Dieta saudável: da ciência às modas e best-sellers

O último post que publiquei sobre dietas hiperproteicas saiu no Diário de Notícias e rendeu-me algumas mensagens enraivecidas, do tipo “você só diz disparates, se não percebe nada disto esteja calada.” É o típico contra-argumento na internet, que não explicita os pontos com se discorda e em vez disso faz uma avaliação generalista sobre o carácter da pessoa (é uma idiota, burra, vendida, etc.).

Aquele post era sobre a minha experiência pessoal com dietas hiperproteicas durante vários anos, em que experimentei desde as versões com batidos e barritas até às versões com proteínas naturais (em especial quando era apenas vegetariana, por oposição a vegan que sou agora). Mas foi também resultado das contradições que me foram pondo à frente como jornalista, nomeadamente em entrevistas a nutricionistas sobre estes estilos de dietas e até sobre a diferença entre alimentos de agricultura biológica e não biológica.

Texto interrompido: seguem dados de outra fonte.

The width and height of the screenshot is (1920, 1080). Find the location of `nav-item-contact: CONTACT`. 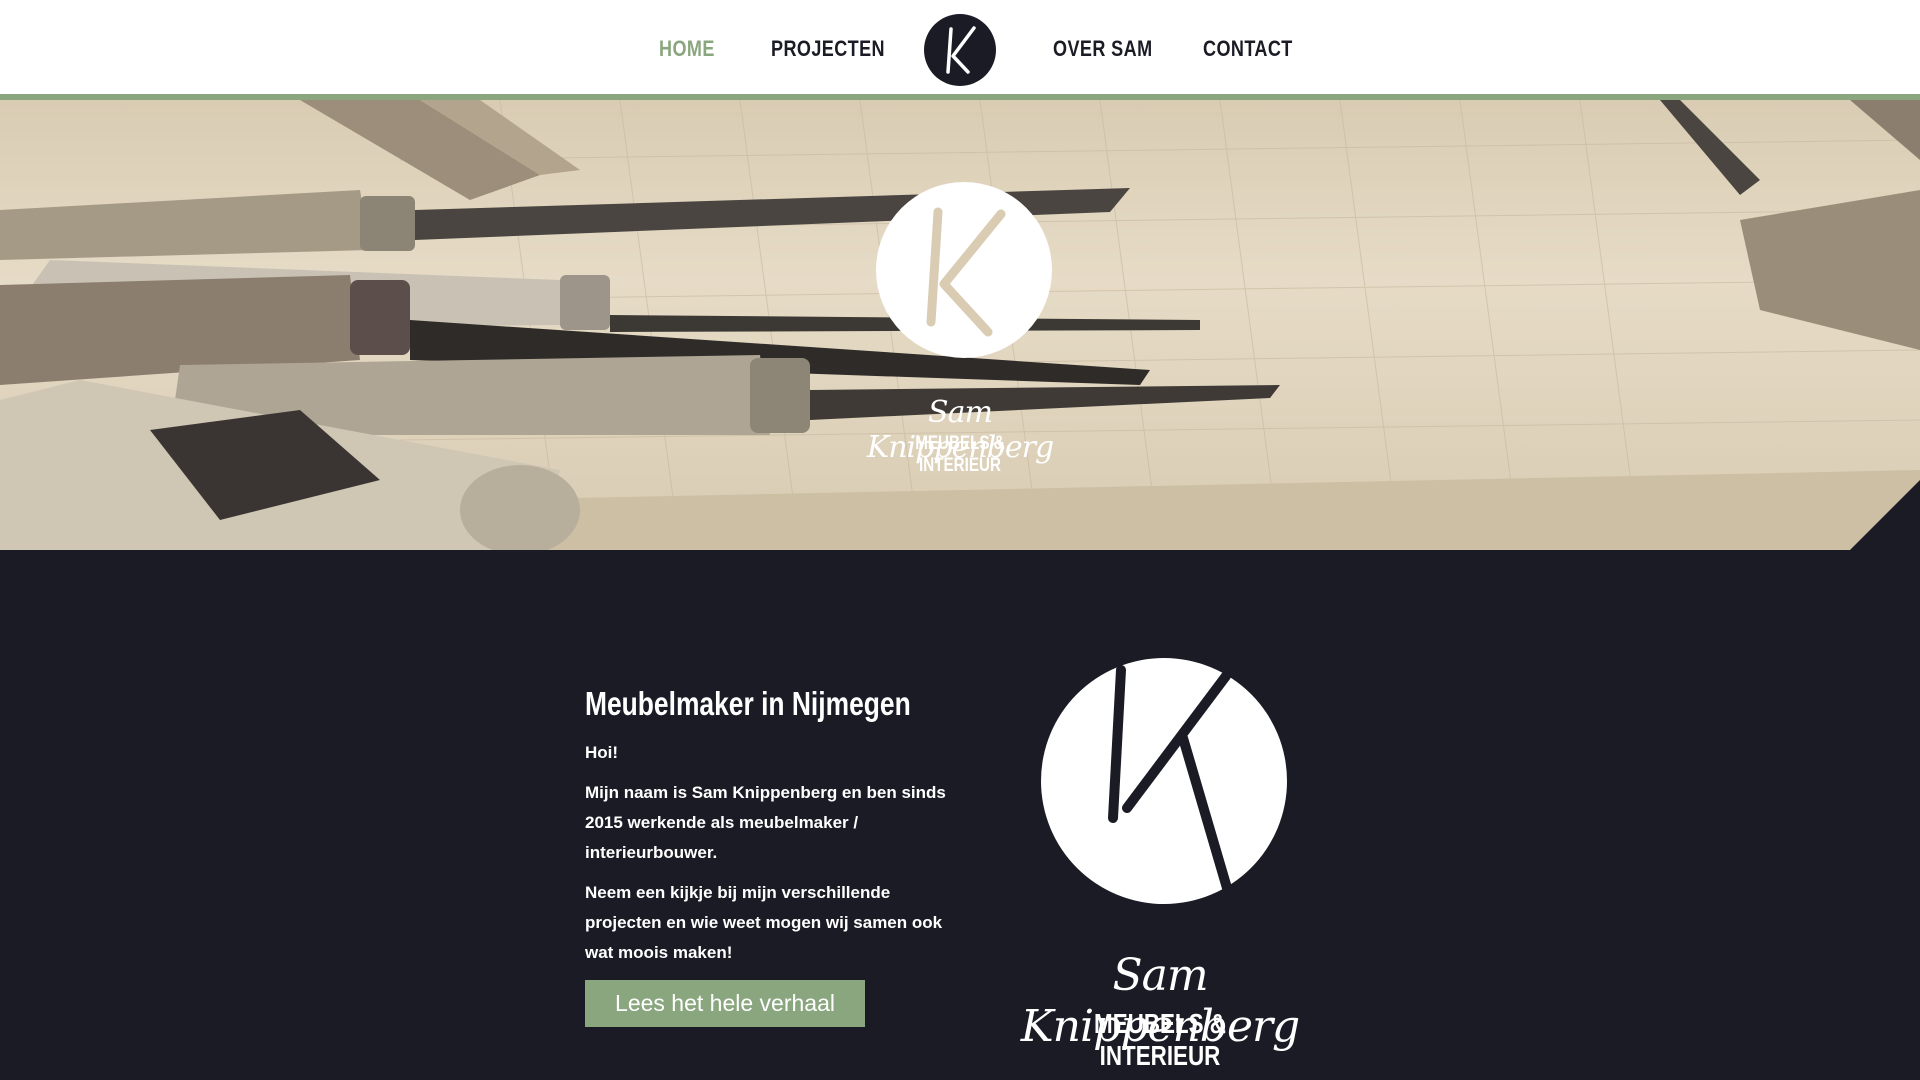

nav-item-contact: CONTACT is located at coordinates (1248, 49).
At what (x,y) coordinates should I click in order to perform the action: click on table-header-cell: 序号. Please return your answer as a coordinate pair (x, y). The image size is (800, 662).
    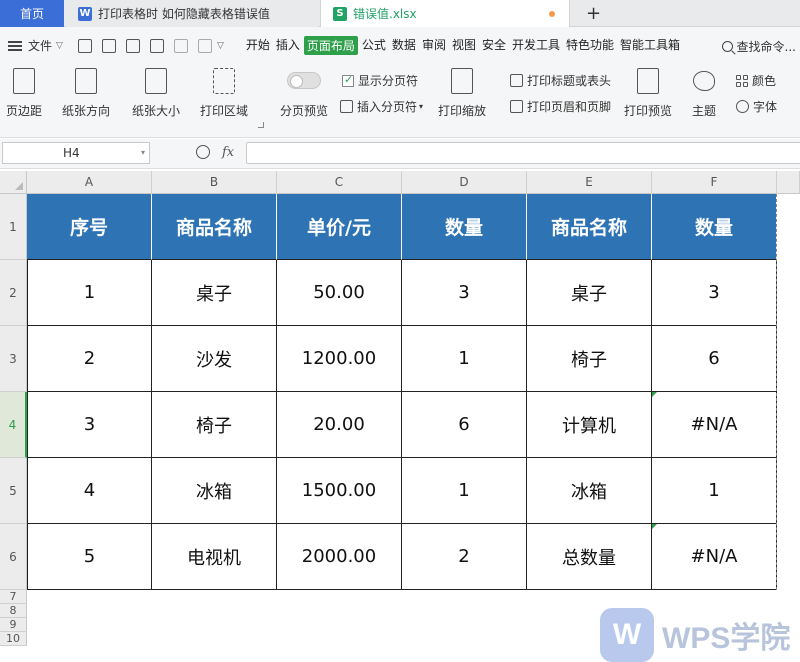
    Looking at the image, I should click on (90, 227).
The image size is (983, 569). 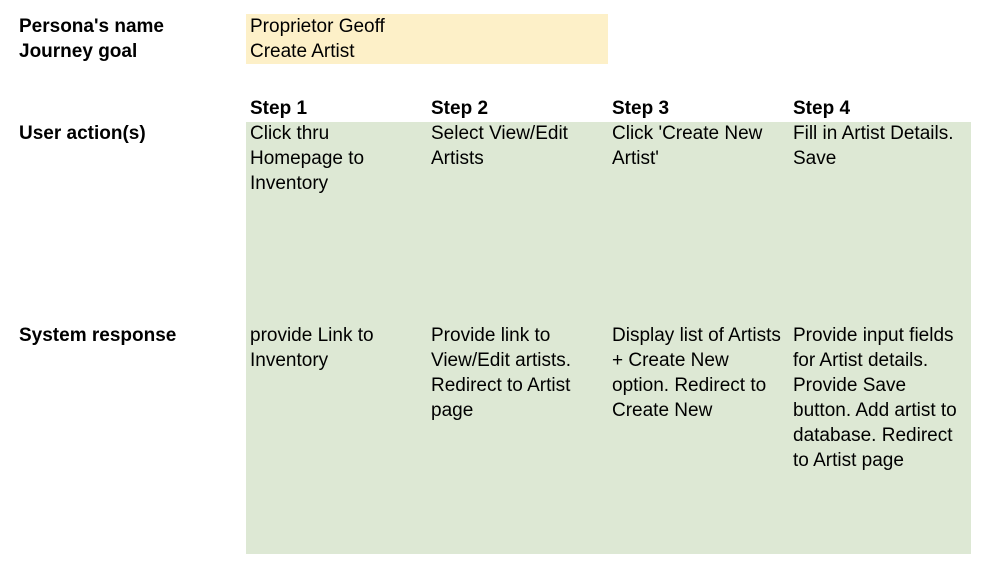 What do you see at coordinates (279, 108) in the screenshot?
I see `step-1-header: Step 1` at bounding box center [279, 108].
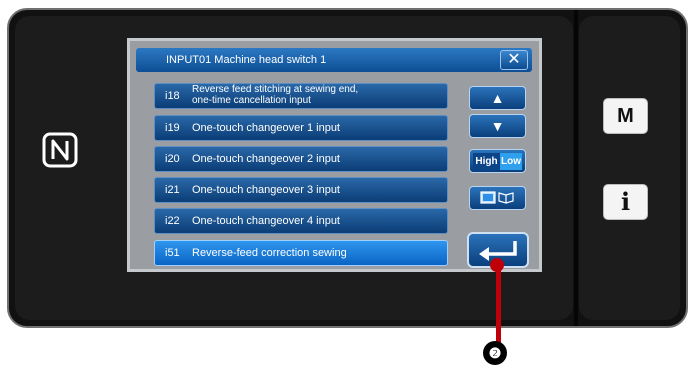 Image resolution: width=694 pixels, height=369 pixels. I want to click on item-label-line2: one-time cancellation input, so click(252, 100).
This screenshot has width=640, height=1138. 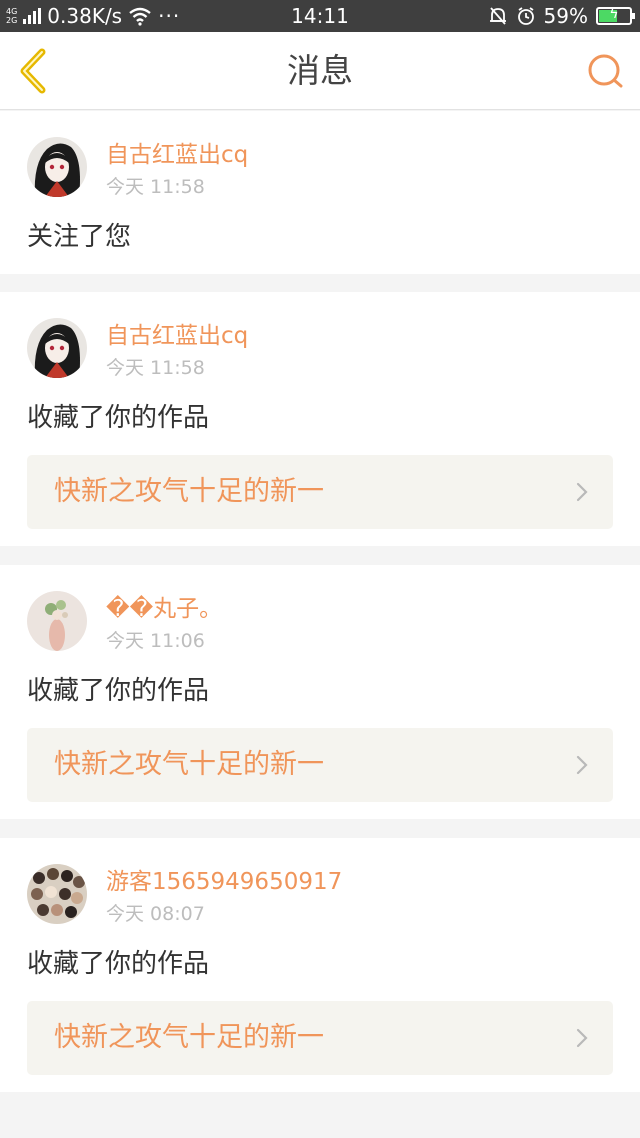 What do you see at coordinates (320, 16) in the screenshot?
I see `status-bar: 4G 2G 0.38K/s ··· 14:11 59% ϟ` at bounding box center [320, 16].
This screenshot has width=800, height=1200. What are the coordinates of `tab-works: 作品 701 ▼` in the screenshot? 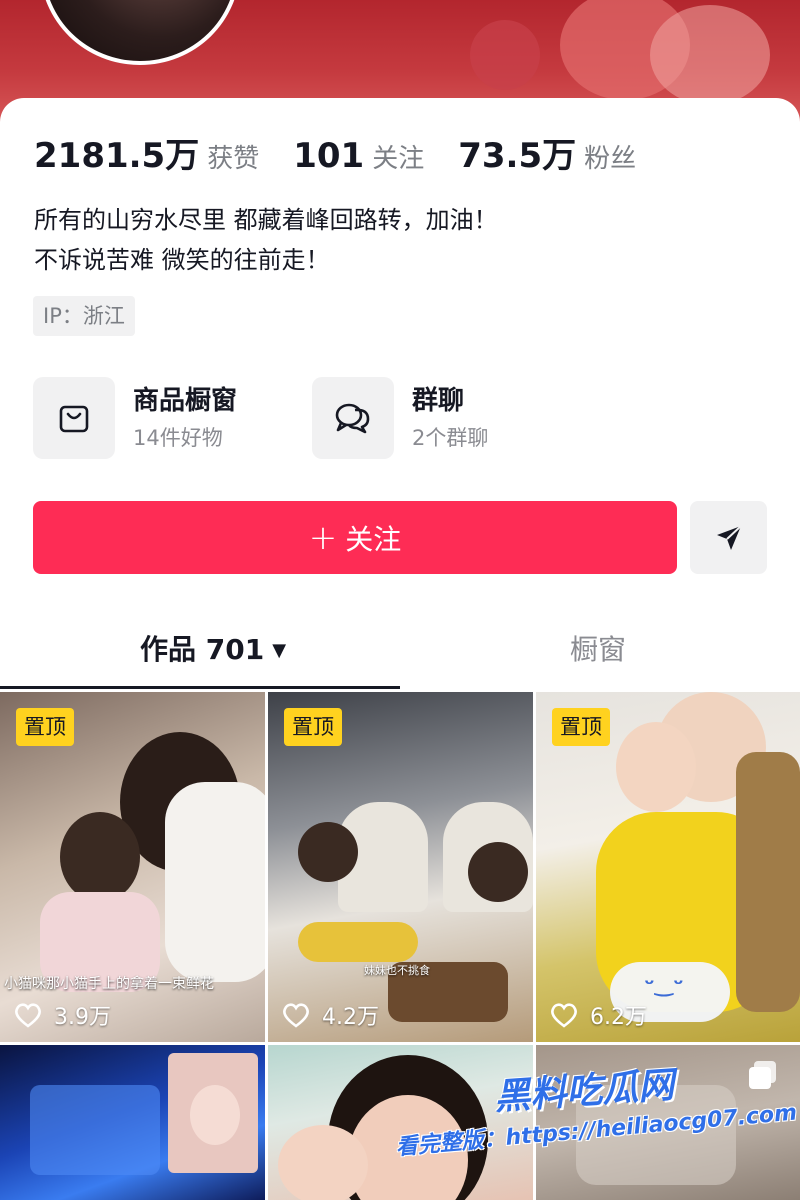 It's located at (213, 650).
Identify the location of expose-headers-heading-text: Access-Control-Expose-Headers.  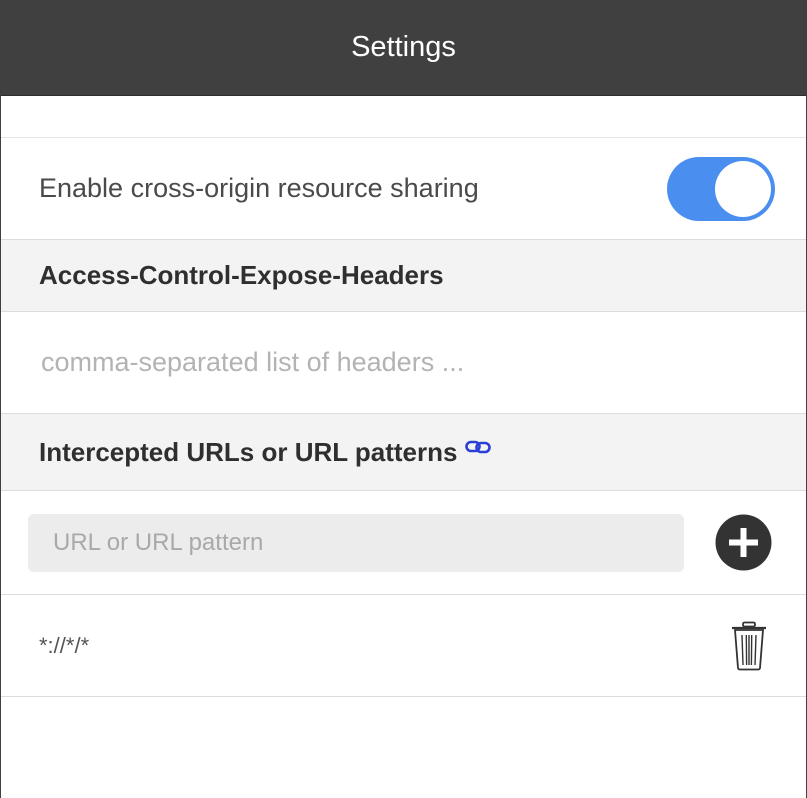
(242, 275).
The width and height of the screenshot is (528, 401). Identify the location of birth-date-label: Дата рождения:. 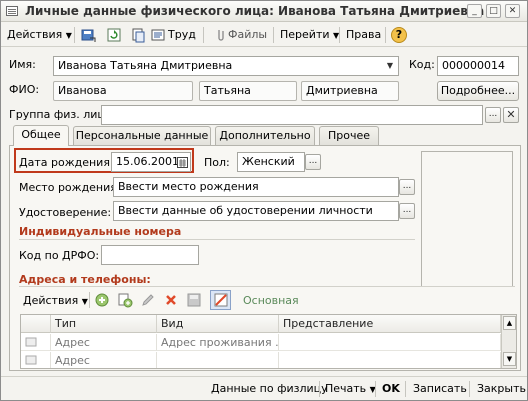
(66, 162).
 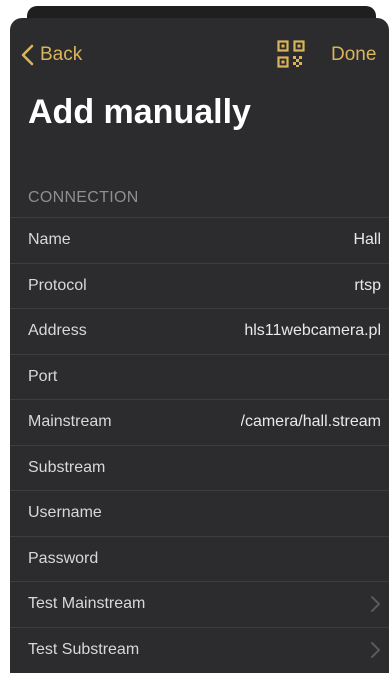 What do you see at coordinates (64, 558) in the screenshot?
I see `row-label: Password` at bounding box center [64, 558].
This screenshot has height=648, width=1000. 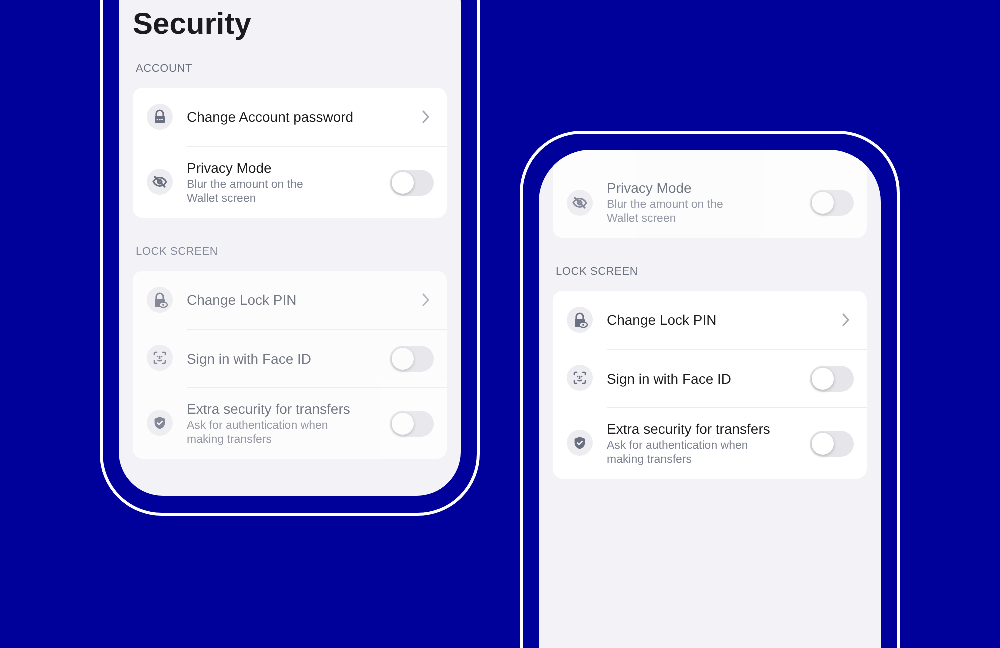 I want to click on padlock-icon, so click(x=160, y=117).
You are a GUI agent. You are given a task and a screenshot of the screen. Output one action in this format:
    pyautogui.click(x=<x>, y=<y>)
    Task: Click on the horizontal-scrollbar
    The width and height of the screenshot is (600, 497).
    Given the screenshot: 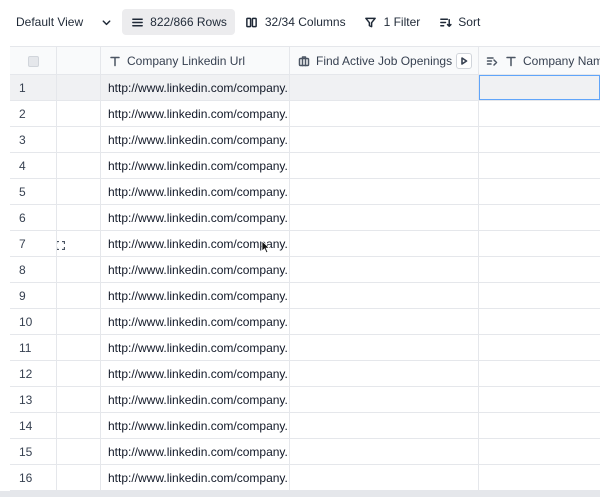 What is the action you would take?
    pyautogui.click(x=300, y=494)
    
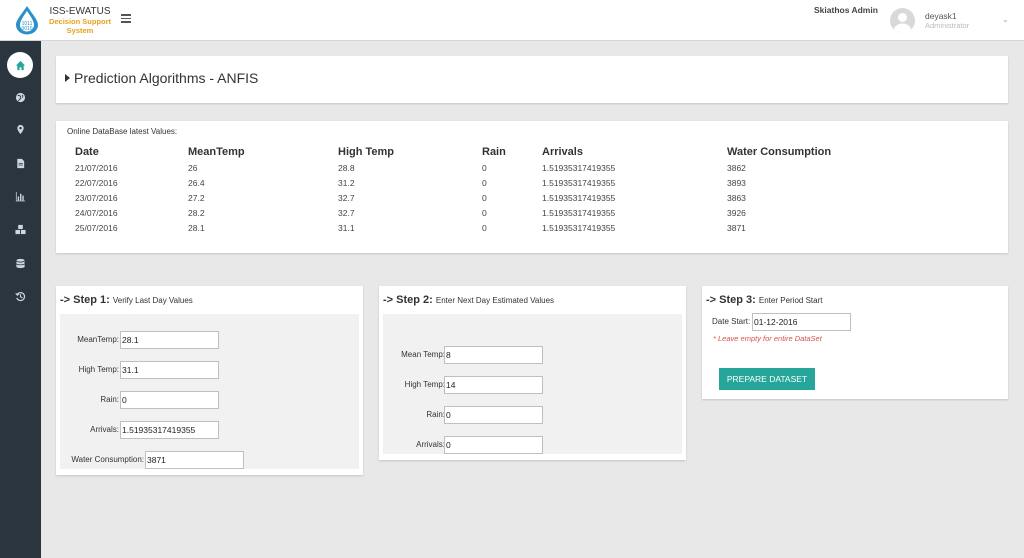  I want to click on step3-subtitle: Enter Period Start, so click(790, 300).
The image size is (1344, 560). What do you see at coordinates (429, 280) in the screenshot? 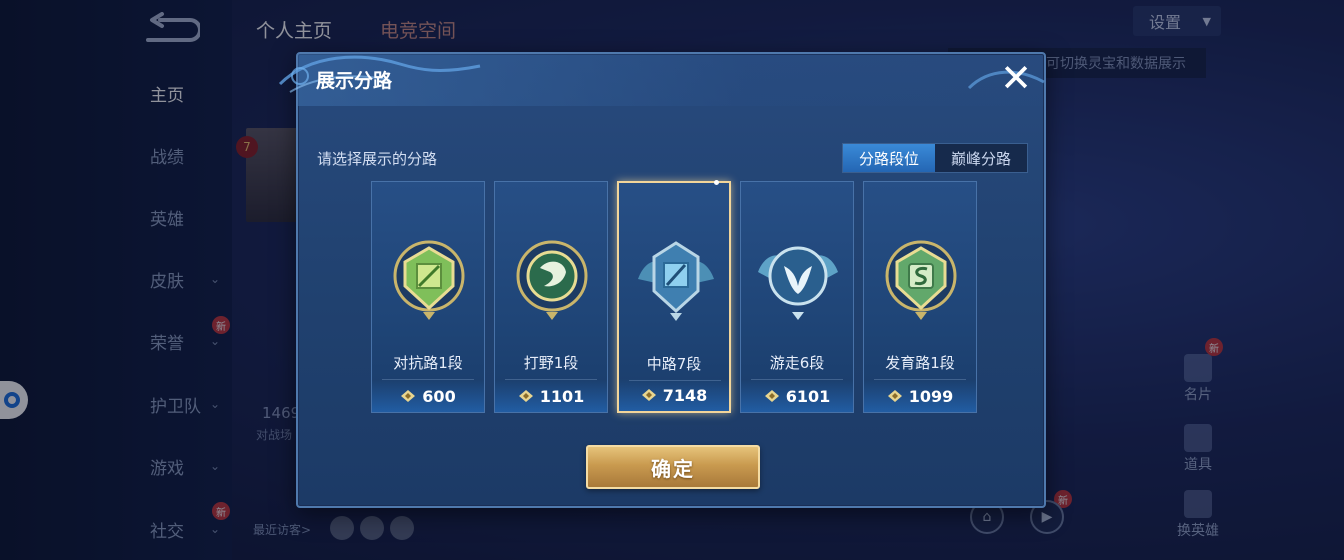
I see `sword-shield-emblem-icon` at bounding box center [429, 280].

Ouvi e registei posições a favor e contra as dietas hiperproteicas, os alimentos biológicos, a restrição de calorias, o treino em jejum, os efeitos dos detox, o consumo de leite, o jejum intermitente, a alimentação natural, o consumo de gluten, treino de força, aeróbico e em circuito, a proteína de soja contra a de ervilha, enfim. Uma das últimas médicas que vi por causa da alimentação contradisse tudo o que me dissera a anterior: que os batidos de proteína eram um excesso grave para o fígado, que estava a ingerir doses demasiado baixas de calorias e devia aumentar rapidamente o consumo de grãos e cereais.

Não obstante o senso comum que se pode usar na alimentação – moderação nas quantidades, muitos vegetais e frutas, alimentos processados doces ou gordurosos apenas de vez em quando – a verdade é que o que existe de modas (Paleo, Atkins), linhas gerais oficiais (menos sal, mais café, menos açúcar, mais vinho) e médicos que militam em campos opostos justifica a confusão. É também uma evidência de que não há um consenso científico sobre a melhor forma de ter uma dieta saudável, um guia único e definitivo para a saúde duradoura, ainda que a dieta mediterrânea continue a ser a mais defendida.

Não se pode olhar para isto sem ter em conta variáveis que não estavam presentes num passado recente – as condições terríveis em que os animais são criados, alimentados com farinhas e entupidos de antibióticos, a extenuação do solo por não se respeitar o pousio, a qualidade da água, os interesses da indústria alimentar e farmacêutica (uma faz engordar, a outra ajuda a emagrecer, uma faz adoecer, a outra trata a hipertensão), o estilo de vida mais sedentário, a falta de tempo para cozinhar em vez de comprar feito e processado. Pode-se tentar comer como no paleolítico, mas as condições mudaram; pode-se advogar que tudo o que é biológico e natural é melhor, mas um cogumelo venenoso também é natural e ninguém o quer; pode-se argumentar que é preciso pagar para fazer detox, mas até hoje o fígado e os rins sempre trataram do assunto de graça.

A própria comunidade científica não se entende. De outra forma, a roda dos alimentos não teria uma presença ostensiva de leite e carne, quando vários estudos apontam constantemente para os benefícios de uma dieta com pouco consumo de produtos animais, ou plant-based, na prevenção de doenças como cancro e cardiovasculares. Ainda esta semana, foi publicado na Fortune um extenso documento do médico Dean Ornish, presidente do Preventive Medicine Research Institute e professor de medicina na Universidade da Califórnia, que defende isto mesmo. O dr. Ornish iniciou um programa de “lifestyle medicine”, que é sobretudo preventivo e se baseia numa dieta plant-based, passo a repetição. Quantas vezes é isto que nos dizem? Que somos o que comemos? 

E ainda assim, de cada vez que se questiona a alimentação standard, que é obcecada por proteínas animais, dizem-nos que não percebemos nada disto. Há médicos a defender que se coma tudo cru, outros que se elimine o gluten, outros que se tome substâncias milagrosas. Tantos estudos que provam uma coisa e o seu contrário, tanto método e avanço, e estamos perante uma epidemia de obesidade e doenças relacionadas com a alimentação como nunca houve na história da Humanidade.

Se nada disto convence, então que se atente ao problema da sobrevivência da espécie: a criação de animais em fábricas tal como existe hoje exige um nível de consumo de água e desperdício alimentar que não é sustentável para o planeta (além do impacto que os gases produzidos pelo gado têm na camada de ozono). Reduzir substancialmente o consumo é capaz de se tornar uma necessidade dentro de pouco tempo, mesmo que uma parte da população e todo o Partido Republicano neguem as evidências do aquecimento global.